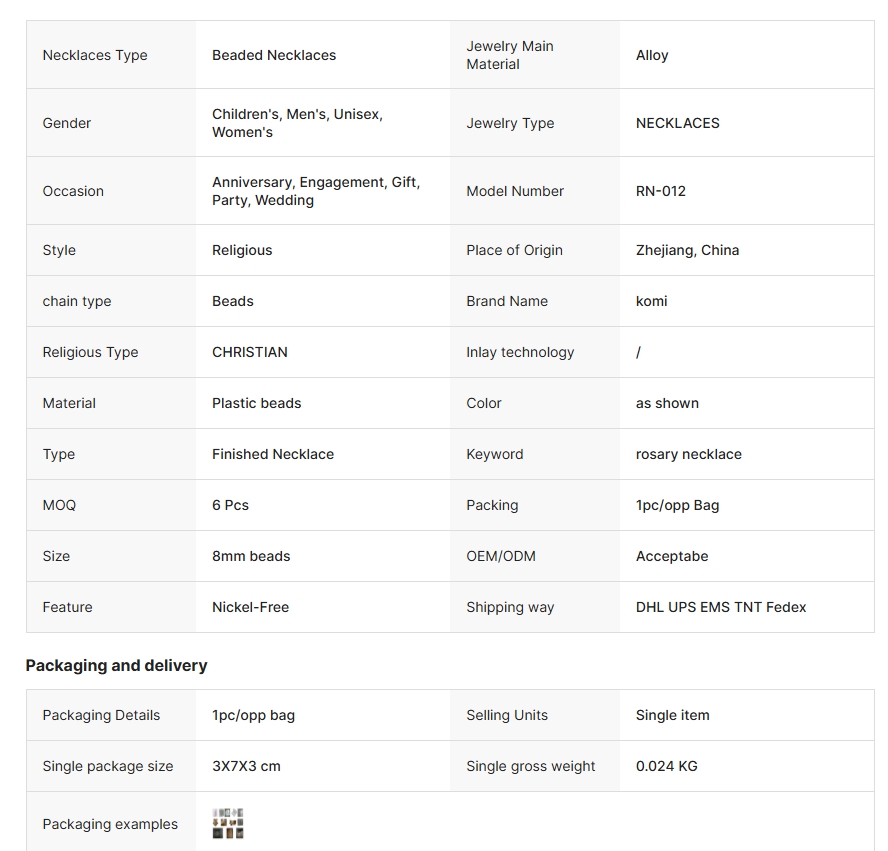Open the Packaging examples thumbnail image
The height and width of the screenshot is (851, 888).
(x=228, y=823)
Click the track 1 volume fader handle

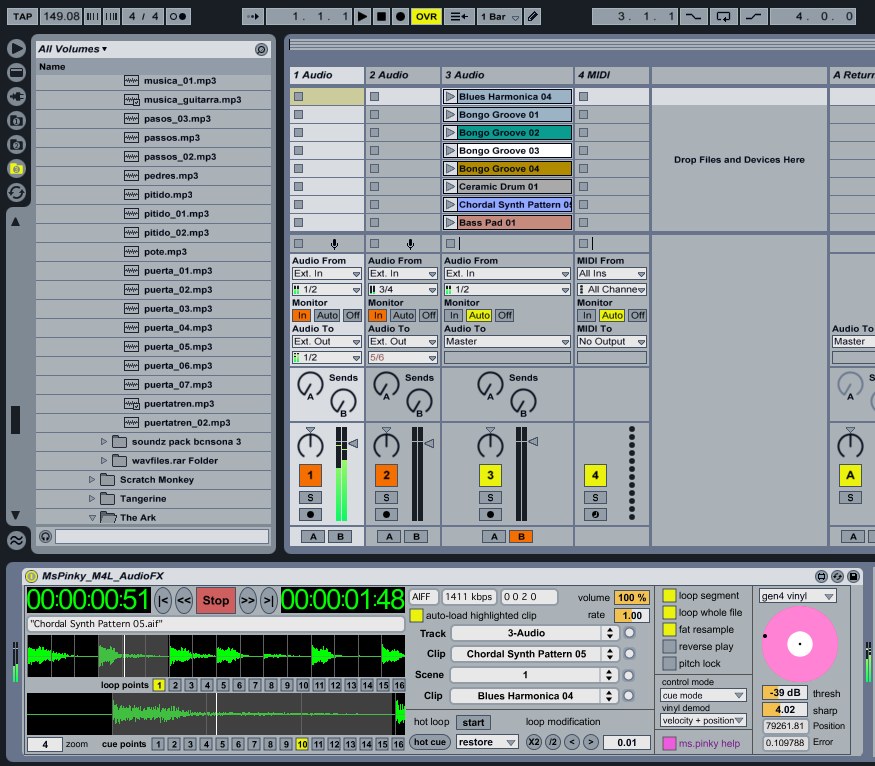pyautogui.click(x=353, y=442)
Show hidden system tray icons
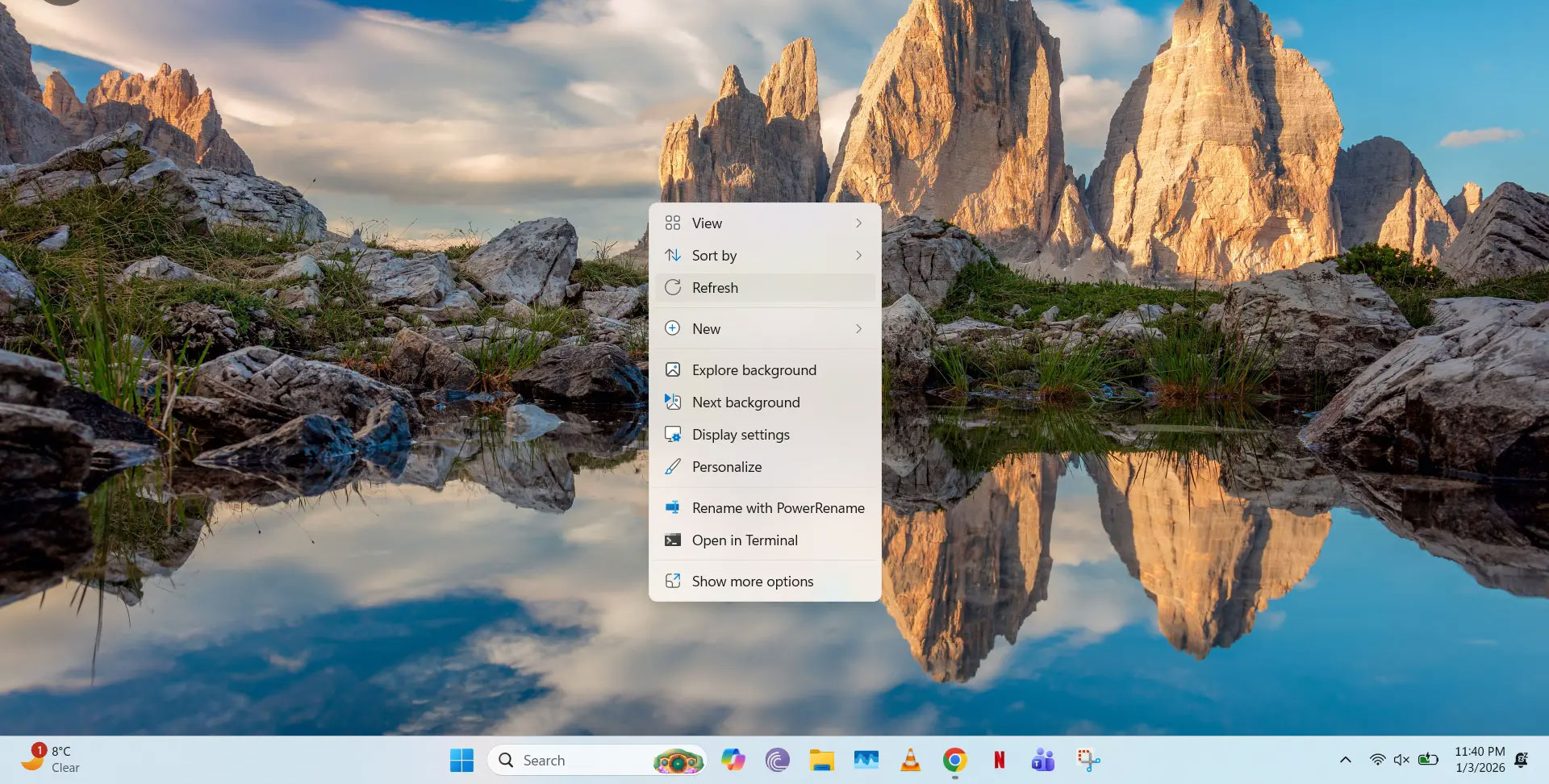1549x784 pixels. pos(1345,760)
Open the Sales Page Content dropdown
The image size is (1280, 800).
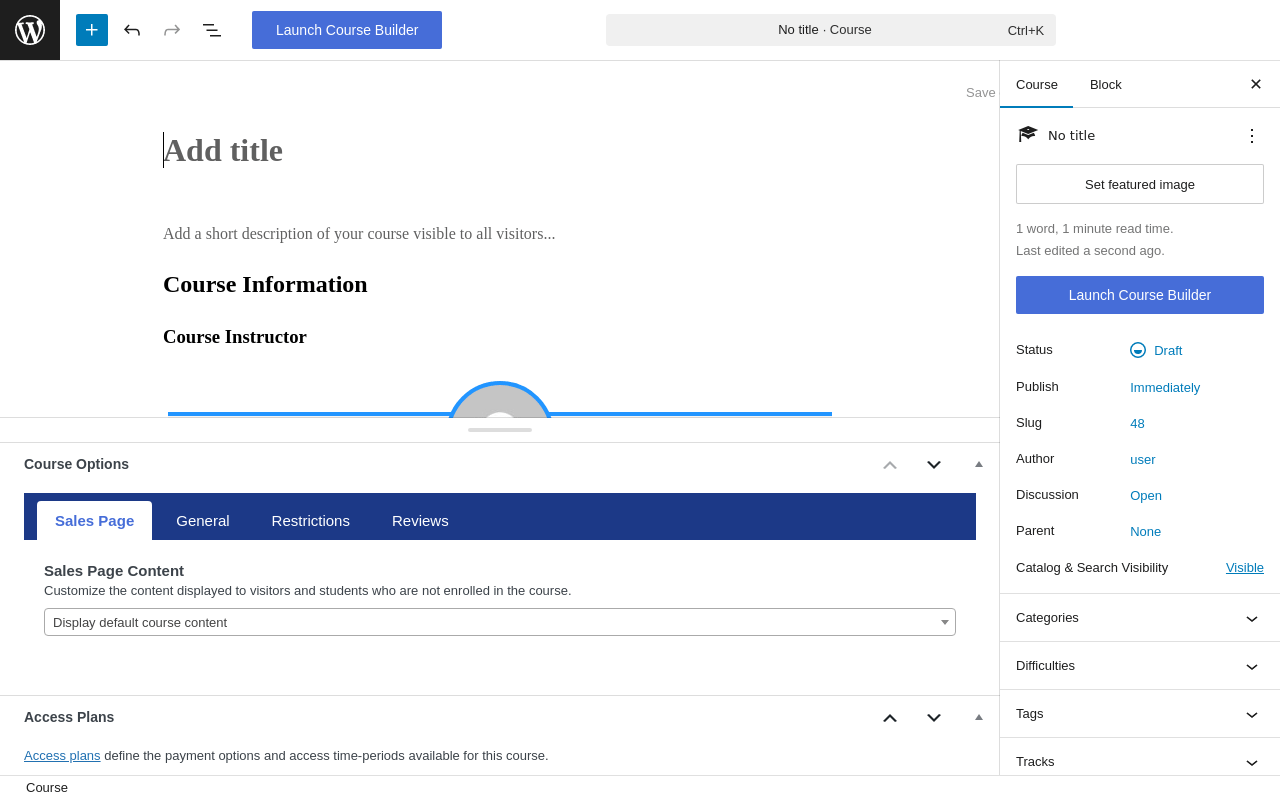pos(500,622)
※
● **WORK ITEM**
Beginning with the line with "Show hidden system tray icons", repeat the entries above exactly, up to and including the last line, leaving out pictures.

● **EXERCISE RESULT**
Show hidden system tray icons
1549x784 pixels. pos(1345,760)
Open the Sales Page Content dropdown
The image size is (1280, 800).
pos(500,622)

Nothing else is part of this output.